§ **Activity**: In the entries below, the lines from the one with "This screenshot has height=165, width=348." through the one with "Click the 首页 home button in header" are to be copied exactly; both ends count.

§ **Data listing**:
■ ■ ■
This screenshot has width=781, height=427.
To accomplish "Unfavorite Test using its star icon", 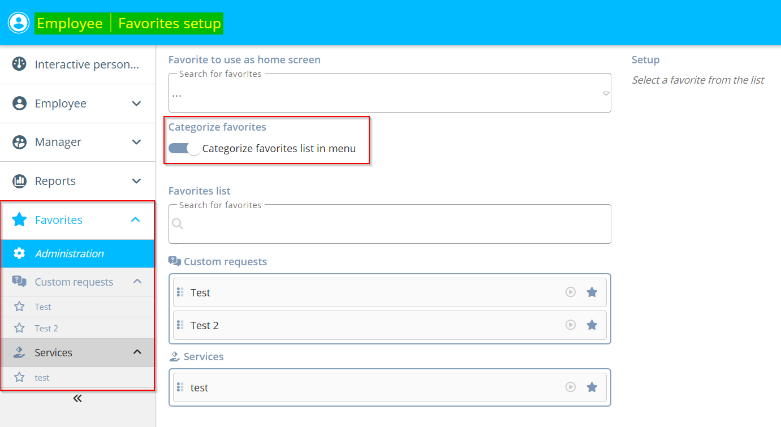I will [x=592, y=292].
■ ■ ■
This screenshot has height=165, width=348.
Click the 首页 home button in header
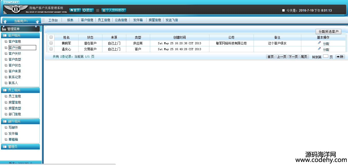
■ ■ ■
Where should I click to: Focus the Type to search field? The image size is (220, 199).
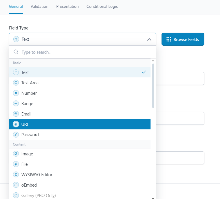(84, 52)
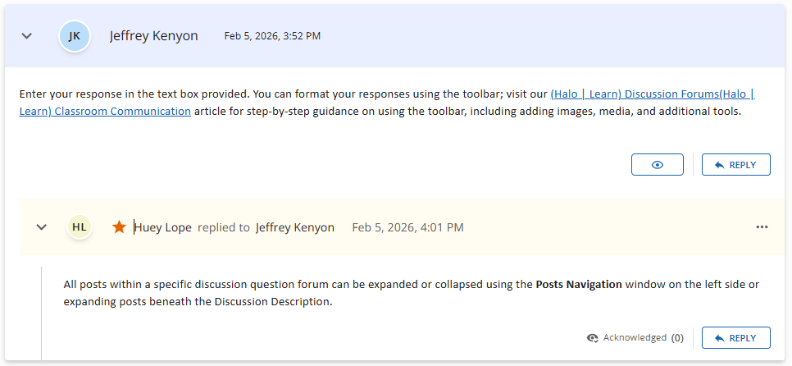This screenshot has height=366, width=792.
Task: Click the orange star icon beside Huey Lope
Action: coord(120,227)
■ ■ ■
§ **Result for this task**:
This screenshot has height=165, width=348.
Click the 首页 home button in header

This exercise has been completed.